6. INTO THE TWENTY-FIRST CENTURY Secularism, the challenge of Islam 1990-2020

Secularism in the West has accelerated since 1990, regular church attendance declining by as much as a third or more 1990-2020 so as to be around 8% in Scotland and Australia, below 5% in England and even less in Scandinavia. Attendance is higher in North America (perhaps 20%) and in countries like Poland and Ireland (40%), but in many cases attendance is a mark of cultural and national identity rather than true belief in Jesus Christ. Only a clear Biblical teaching can cope with the aggressive secularism characteristic of this age.

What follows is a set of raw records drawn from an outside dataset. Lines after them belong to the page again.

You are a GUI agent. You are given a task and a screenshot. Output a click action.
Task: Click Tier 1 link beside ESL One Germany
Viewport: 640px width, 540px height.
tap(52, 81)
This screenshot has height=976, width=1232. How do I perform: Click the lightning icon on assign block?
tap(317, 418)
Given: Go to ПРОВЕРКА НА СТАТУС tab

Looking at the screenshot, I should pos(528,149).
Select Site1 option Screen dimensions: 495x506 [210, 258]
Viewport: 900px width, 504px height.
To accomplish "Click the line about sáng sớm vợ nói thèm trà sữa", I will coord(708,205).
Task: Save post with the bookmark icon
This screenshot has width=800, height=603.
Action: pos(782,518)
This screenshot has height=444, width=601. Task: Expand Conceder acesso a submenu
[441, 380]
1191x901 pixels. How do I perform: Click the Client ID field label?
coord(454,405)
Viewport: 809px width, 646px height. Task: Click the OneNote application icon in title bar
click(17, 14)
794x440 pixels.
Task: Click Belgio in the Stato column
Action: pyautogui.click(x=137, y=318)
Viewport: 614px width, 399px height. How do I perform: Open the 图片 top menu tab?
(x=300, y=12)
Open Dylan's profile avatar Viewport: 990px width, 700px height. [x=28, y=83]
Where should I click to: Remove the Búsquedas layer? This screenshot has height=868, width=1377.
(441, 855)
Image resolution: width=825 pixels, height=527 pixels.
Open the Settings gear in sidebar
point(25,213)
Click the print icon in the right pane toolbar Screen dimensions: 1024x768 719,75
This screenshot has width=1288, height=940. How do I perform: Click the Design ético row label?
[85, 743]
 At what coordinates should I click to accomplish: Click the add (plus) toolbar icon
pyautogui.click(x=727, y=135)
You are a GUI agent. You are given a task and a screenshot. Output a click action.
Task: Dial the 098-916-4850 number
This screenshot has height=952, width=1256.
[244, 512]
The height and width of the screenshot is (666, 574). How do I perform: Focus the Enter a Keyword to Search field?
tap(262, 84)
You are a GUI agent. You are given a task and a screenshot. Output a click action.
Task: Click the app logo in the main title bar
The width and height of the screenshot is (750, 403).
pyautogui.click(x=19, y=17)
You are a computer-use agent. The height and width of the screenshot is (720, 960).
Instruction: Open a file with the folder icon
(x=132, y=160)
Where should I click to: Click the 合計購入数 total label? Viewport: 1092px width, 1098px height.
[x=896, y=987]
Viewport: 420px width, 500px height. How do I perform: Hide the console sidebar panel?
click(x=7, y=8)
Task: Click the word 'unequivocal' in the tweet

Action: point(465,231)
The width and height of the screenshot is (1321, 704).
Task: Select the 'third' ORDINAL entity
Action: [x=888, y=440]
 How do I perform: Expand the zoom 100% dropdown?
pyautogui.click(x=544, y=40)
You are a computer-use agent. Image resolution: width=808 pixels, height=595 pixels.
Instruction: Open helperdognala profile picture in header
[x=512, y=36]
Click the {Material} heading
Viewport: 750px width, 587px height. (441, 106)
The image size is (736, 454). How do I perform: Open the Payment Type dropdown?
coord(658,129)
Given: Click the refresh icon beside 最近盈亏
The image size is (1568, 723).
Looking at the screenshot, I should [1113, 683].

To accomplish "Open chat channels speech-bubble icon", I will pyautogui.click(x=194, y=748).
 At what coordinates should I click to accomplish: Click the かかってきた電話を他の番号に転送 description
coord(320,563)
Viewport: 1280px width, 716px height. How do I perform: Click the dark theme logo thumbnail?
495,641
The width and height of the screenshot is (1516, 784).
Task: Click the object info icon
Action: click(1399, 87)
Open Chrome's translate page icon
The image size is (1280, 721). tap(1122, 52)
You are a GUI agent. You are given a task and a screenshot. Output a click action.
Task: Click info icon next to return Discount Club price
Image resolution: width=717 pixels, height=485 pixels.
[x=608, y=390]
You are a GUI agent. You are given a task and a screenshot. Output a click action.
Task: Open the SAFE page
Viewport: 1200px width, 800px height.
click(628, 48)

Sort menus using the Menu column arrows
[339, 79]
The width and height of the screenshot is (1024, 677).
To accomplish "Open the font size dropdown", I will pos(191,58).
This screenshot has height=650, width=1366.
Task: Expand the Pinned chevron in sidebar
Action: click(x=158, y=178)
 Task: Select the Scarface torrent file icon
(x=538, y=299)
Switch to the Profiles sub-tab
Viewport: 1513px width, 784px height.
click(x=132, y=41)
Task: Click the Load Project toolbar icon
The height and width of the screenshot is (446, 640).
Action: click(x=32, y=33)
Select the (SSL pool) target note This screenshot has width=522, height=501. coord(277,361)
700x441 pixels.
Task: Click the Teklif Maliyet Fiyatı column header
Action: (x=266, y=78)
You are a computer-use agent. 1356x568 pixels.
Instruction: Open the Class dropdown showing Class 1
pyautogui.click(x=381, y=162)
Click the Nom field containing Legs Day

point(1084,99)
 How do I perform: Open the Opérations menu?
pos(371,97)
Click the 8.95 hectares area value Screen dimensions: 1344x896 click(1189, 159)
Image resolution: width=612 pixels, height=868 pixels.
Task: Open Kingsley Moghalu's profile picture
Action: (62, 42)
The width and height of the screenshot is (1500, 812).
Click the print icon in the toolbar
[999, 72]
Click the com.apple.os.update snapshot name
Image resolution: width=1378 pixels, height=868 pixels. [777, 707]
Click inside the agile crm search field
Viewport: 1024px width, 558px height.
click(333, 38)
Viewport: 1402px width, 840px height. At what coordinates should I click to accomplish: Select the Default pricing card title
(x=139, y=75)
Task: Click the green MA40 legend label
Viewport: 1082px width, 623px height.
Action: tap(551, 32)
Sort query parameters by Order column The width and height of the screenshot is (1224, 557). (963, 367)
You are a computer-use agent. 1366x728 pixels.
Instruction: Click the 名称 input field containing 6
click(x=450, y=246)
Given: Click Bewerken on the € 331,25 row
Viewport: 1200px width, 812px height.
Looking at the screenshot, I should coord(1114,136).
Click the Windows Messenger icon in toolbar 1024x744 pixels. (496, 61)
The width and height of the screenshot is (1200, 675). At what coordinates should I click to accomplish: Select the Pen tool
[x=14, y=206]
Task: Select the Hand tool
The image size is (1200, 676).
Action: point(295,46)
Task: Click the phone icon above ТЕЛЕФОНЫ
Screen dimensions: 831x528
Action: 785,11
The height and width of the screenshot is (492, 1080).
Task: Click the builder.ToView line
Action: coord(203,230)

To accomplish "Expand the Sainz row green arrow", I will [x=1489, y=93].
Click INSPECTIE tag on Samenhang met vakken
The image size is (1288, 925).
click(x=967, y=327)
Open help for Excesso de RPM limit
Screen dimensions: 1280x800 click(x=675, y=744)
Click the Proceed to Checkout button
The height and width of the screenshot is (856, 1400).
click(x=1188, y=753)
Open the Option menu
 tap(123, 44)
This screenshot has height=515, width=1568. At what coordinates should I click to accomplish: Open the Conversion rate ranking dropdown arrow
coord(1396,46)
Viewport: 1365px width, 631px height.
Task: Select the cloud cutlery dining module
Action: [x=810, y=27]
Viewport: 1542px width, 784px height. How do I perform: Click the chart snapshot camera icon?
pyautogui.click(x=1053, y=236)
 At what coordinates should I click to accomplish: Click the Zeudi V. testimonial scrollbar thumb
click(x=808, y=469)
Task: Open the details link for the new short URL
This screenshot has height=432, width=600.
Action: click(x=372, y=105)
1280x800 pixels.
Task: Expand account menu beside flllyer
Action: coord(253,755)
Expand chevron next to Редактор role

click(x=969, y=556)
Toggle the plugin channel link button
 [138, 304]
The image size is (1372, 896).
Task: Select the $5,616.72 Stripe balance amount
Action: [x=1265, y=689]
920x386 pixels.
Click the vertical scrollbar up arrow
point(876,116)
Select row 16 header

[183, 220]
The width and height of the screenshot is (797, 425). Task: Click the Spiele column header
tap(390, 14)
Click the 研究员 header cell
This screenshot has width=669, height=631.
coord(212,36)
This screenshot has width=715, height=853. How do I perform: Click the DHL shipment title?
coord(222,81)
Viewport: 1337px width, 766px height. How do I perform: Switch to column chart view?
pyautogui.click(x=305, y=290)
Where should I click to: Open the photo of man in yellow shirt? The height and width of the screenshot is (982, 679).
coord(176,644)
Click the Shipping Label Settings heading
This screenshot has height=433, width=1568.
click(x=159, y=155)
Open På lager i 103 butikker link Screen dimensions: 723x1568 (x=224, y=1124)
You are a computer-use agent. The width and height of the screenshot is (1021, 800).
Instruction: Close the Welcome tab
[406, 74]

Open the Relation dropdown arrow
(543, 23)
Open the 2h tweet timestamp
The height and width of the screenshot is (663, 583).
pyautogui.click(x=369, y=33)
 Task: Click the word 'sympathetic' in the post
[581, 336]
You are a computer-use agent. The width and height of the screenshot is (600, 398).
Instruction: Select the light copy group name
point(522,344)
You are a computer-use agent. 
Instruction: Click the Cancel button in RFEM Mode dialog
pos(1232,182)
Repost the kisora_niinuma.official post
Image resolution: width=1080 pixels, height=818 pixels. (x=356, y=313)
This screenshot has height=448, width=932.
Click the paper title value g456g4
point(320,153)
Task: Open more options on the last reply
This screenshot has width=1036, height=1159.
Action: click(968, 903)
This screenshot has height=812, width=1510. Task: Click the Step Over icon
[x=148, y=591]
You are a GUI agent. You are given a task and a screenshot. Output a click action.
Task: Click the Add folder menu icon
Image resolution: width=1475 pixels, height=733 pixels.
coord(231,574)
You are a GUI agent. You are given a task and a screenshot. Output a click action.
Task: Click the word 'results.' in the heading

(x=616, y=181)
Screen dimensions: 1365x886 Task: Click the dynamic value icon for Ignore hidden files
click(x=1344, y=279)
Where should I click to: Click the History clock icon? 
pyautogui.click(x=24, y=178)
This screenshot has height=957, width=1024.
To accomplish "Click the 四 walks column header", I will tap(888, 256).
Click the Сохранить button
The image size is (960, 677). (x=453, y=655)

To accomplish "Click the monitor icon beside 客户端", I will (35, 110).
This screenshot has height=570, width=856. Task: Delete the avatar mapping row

Islam has experienced a resurgence of influence as independence was obtained by Muslim states during the 20th century, but the dispossession of the Palestinians and the creation of the state of Israel in 1948 remains a source of considerable tension. Burgeoning oil revenues in Muslim lands have funded religious works and renewal movements, but Islam remains a religion with many expressions derived more from culture than the Qu’ran, and a great need to adjust to modernity and to provide uplift for its peoples. A minority dream of redressing real or imagined grievances and restoring past glories over against the West - by violence in some cases. Increasing literacy will contribute to dispelling ignorance.


Ultimately the truth of Christ and his word will prevail among the nations through the power of God’s Spirit as believers reflect the values of the Kingdom of God. In one aspect the future is dark and uncertain, but ultimately it is as bright as the promise of the One who said, “I will build my church and the gates of hell will not prevail against it.”